Now there is yet another independent report, this time from the JASON group which, like the report from the President’s Council of Advisors on Science and Technology before it, suggests the need for a major architecting effort for health IT nationally. The Government Accountability Office reports that there is a lack of strategy, prioritized actions, and milestones in HITECH. HIT interoperability is recognized as being limited at multiple levels. And resultantly, the benefits of HIT that depend on a combination of adoption, interoperability, and health information exchange as table stakes are elusive.

[See also: Commentary: What about interoperability?]

Meanwhile political resistance has reached a frenzied pitch. Entrenched interests are back on top and aggressively lobbying to advance their respective positions. Very few hospitals and providers have achieved Stage 2 of meaningful use, Stage 3 concepts have received substantial push-back, EHR certification is under fire, and ICD-10 has been pushed back yet another time.  Dr. DeSalvo has initiated a reorganization of the HIT Policy and the HIT Standards Committees, but has much more work cut out for her. So, here we offer our unsolicited top 10 list of HITECH reboot priorities:

10) Divide and conquer - Separate healthcare provider adoption angst and frustration from EHR vendor complaints about standards implementation and certification. Although these two things are frequently conflated during political push-back, they should be addressed very differently…

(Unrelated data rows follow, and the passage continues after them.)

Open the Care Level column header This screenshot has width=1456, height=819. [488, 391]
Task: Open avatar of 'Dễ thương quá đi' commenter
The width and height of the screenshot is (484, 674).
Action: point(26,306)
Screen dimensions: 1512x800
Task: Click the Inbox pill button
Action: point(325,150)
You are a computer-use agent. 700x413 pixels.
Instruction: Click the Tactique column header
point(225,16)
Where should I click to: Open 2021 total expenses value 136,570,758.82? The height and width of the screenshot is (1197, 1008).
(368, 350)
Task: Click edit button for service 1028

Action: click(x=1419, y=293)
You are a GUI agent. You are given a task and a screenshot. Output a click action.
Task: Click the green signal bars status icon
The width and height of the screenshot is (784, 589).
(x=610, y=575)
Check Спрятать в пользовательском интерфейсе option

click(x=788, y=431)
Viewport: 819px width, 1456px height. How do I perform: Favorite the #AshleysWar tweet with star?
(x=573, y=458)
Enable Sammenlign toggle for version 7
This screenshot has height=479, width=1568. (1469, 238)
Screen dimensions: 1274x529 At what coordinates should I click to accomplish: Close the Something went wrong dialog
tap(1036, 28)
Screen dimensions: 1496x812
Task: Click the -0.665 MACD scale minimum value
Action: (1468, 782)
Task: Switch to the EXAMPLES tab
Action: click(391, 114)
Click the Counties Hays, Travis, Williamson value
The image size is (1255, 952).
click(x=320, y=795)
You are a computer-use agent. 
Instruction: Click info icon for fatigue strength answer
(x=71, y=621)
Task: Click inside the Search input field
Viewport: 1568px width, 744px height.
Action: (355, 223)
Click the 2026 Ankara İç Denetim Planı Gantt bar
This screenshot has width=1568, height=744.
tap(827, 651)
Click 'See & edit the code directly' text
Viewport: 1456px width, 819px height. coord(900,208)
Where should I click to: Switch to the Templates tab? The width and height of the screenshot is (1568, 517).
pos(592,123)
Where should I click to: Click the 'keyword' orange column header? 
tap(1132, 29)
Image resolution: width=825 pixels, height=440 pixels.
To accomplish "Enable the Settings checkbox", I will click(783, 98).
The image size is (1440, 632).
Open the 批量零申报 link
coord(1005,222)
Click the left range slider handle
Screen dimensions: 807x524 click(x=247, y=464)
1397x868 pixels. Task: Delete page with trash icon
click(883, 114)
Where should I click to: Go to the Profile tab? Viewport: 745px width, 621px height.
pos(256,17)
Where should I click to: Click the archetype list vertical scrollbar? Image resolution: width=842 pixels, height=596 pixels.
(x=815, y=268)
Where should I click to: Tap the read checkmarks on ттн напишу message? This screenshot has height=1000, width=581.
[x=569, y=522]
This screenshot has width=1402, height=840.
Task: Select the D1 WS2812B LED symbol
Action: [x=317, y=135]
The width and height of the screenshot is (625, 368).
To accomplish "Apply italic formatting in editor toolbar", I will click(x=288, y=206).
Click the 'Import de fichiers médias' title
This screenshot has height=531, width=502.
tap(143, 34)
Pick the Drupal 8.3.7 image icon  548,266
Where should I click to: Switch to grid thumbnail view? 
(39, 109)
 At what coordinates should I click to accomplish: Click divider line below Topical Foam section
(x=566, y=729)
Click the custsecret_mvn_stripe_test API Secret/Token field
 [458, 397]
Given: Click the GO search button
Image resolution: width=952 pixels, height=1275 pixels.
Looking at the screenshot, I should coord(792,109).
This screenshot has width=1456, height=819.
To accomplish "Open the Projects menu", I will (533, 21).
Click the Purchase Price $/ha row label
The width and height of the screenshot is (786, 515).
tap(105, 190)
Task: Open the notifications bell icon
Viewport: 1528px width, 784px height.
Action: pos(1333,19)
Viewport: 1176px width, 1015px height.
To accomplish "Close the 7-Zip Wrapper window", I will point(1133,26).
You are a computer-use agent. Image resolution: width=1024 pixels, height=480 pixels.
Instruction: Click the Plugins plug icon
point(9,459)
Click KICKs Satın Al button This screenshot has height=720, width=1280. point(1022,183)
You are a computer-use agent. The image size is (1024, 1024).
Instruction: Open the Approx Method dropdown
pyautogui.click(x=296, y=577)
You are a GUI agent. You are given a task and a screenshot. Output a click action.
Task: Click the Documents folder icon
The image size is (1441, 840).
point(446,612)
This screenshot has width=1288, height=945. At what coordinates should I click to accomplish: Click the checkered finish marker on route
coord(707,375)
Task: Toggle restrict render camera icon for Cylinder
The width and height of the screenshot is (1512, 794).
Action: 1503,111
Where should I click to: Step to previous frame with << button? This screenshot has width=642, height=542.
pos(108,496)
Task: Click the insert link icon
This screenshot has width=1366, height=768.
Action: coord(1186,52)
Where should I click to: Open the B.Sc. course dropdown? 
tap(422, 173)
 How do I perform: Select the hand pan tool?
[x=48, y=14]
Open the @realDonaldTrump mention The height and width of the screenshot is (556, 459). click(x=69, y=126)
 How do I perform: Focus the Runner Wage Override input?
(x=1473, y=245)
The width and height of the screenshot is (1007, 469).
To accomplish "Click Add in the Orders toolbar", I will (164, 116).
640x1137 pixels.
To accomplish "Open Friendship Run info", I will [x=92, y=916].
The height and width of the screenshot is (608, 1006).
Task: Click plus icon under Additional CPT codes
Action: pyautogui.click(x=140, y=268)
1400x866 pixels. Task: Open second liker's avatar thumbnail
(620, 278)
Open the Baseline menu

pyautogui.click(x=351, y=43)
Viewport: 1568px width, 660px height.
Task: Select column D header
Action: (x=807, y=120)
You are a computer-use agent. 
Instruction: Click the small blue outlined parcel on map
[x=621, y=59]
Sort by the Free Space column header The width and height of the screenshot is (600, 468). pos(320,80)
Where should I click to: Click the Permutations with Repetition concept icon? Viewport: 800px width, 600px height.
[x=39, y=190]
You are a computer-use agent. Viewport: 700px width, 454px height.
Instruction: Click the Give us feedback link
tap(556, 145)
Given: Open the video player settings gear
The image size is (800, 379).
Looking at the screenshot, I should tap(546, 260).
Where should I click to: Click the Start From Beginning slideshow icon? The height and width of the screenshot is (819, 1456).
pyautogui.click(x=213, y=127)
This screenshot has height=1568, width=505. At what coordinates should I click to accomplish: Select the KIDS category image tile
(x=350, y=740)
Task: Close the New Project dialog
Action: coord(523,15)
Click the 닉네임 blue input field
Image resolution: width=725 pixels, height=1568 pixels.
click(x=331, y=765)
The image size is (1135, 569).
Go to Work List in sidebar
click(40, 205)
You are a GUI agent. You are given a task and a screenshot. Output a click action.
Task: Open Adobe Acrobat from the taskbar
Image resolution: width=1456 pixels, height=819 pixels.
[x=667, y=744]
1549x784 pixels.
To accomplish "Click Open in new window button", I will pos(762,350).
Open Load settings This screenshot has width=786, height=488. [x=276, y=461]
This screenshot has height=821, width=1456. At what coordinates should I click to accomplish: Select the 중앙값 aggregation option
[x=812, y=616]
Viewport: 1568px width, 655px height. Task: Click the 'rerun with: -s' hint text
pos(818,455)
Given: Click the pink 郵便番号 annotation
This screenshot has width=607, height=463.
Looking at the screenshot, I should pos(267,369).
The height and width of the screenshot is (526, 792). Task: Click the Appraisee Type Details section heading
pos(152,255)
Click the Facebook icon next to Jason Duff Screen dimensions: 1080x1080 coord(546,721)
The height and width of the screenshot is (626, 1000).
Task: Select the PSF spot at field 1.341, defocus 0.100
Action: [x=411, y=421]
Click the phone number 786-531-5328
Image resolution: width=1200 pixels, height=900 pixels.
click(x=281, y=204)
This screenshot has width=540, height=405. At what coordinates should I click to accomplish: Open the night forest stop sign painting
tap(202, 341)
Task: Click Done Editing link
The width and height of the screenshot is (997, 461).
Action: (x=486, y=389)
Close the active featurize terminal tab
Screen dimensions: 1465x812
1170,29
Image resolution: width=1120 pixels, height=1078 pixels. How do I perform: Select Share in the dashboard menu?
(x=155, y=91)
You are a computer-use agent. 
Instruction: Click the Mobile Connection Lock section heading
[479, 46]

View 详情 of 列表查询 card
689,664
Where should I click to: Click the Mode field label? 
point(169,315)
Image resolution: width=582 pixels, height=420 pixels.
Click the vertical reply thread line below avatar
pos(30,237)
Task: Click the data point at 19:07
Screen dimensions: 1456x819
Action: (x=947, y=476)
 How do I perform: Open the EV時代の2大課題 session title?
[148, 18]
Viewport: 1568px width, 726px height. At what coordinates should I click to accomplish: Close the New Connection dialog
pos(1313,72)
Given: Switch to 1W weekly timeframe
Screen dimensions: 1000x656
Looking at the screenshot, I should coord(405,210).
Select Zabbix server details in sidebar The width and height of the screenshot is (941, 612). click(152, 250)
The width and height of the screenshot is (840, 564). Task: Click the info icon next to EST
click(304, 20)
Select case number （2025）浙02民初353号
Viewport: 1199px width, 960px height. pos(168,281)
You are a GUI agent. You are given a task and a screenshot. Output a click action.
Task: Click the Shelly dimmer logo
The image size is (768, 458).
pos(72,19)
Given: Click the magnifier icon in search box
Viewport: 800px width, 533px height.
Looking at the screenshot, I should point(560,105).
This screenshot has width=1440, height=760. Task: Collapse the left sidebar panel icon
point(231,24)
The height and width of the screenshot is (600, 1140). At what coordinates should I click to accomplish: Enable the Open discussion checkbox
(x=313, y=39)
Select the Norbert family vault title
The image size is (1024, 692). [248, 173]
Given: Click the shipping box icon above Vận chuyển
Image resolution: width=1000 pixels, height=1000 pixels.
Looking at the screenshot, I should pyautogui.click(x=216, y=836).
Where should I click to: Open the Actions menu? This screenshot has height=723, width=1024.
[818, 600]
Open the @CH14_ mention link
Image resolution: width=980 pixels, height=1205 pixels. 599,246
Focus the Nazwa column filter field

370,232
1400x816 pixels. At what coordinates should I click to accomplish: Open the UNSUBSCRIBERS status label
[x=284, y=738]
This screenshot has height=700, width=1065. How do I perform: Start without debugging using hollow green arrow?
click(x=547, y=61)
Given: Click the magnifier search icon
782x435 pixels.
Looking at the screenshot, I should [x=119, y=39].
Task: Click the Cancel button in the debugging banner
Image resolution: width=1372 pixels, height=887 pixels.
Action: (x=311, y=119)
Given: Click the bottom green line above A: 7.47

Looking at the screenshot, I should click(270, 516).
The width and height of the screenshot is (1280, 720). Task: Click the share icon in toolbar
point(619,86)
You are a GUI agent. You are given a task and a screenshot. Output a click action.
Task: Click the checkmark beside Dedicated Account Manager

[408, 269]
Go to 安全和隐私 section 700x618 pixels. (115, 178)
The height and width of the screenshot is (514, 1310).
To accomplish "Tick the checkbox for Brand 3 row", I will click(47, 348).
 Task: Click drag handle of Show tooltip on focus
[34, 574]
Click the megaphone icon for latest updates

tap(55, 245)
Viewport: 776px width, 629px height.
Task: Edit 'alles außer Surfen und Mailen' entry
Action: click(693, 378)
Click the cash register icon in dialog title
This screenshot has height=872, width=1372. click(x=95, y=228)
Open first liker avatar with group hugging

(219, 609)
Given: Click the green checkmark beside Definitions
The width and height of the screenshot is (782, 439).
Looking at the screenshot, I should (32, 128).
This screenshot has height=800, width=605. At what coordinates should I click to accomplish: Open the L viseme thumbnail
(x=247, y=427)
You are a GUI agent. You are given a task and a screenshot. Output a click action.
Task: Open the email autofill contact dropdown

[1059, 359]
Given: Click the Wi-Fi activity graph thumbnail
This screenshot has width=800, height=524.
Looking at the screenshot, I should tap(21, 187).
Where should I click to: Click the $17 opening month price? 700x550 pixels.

9) Meaningful relief - Providers need to be left alone for a while. They were already under incredible strain from many non-HIT related pressures. HITECH added to these pressures (necessarily) by fostering EHR adoption. But meaningful use added much more strain through sometimes aspirational criteria that demand workflow and process changes well beyond simply adopting an EHR. Give providers meaningful relief from many of these new business requirements. It is not clear that there are incentives to sustain them after HITECH and the infrastructure needs attention before many are viable.

8) Double down on interoperability - Don’t give in, on the other hand, to push back against standards and certification. In fact, the entire standards, implementation guidance, and certification process needs a boost to achieve just a strategic sample of the transactions needed in health. There needs to be a broader, more inclusive, standards process. The ONC Standards & Interoperability Framework has good ideas, but there are many more needs than ONC alone can promote. There are also needs for broader standardization and specification of technologies beyond just data and messages. Constructively re-engage the industry to help make this happen.

7) Certify more, not less – Certify more systems not less. Hang more government incentives on certified HIT. Use CLIA, the DoD EHR investment, TRICARE, all federal contracts and grants – whatever it takes.  Standards, interoperability specifications, and certification that includes conformance testing is the recognized path to interoperability. Certification needs to be specific enough for robust conformance testing and interoperability certification needs to be applied to all HIT participants not just EHRs. Identifying business outcomes, even when incentives are aligned, will not suffice for interoperability. But by all means make certification as minimally burdensome as possible by focusing only on interoperability and security.